Saturday, May 8, 2010

about 4 months anniversary

and still strong, if not, stronger.
So I am relistening to Sorry Sorry many times. I never get sick of this song. usually, when I listen to songs, I only listen to once, if not , at least 2x and then I get so sick of it. But I could listen to SORRY SORRY for 20 times and would not be sick of it.
I have to say though, I was thinking on the bus home from some shopping on my own (after, need to cut down on spending since I spent $56 on the 2 CDs for SJ... and few other things, heh.) Well, I dont' think it is considered WASTE of $$ no way. I would donate some $$ to the boys (not to the company) if I could, but being a poor graduate students, blah. But I could listen to this a million times and I would not get sick of it.

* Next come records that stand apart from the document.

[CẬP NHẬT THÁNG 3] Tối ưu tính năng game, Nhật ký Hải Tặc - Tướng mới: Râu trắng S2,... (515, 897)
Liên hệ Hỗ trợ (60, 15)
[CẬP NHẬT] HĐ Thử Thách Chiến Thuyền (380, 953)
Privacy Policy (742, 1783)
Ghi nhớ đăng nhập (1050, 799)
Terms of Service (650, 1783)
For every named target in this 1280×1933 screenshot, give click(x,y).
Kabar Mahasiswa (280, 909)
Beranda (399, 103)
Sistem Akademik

I ask myself: why didn't they appear when I was 15, 16, 17, 18, etc... at errr... more appropriate time? Of course, Leeteuk, the eldest is two years younger than I so he would have been 13, etc. Donghae wold have been 10 and Kyuhyun would have been 8 and that would be mad awkward for little boys to sing. I still feel like being a fan now is still inappropriate. Like as if I am dating a minor. I am serious!

I am lucky that I am not a fan of another group. because I cannot, will not expend this much energy on being a fan. this is so much energy. Considering I had let go of my pride too. Might as well go all out. What about making a headquarter for a Super Junior fanclub in NYC? ha? could I do it? I thought about it... my gosh, would that be a waste of time? TOO MUCH. I think I will be satisfied being a math teacher. I can NEVER, EVER be i mean NEVER EVER EVER EVER EVER EVER EVER EVER EVER EVER EVER (X100000000000000) NEVER be afan of another group. You know why? It's a lot of commitment to be a fan. And as you could see with me, I got all out! I am crazy. I bet you my friends want me to send me again to a mental asylum because of my craziness. But they make me so happy. Why ......they have brought happiness and less depression in my life. despite my age? My location? I feel like I am free from depression... to be honest w/ you.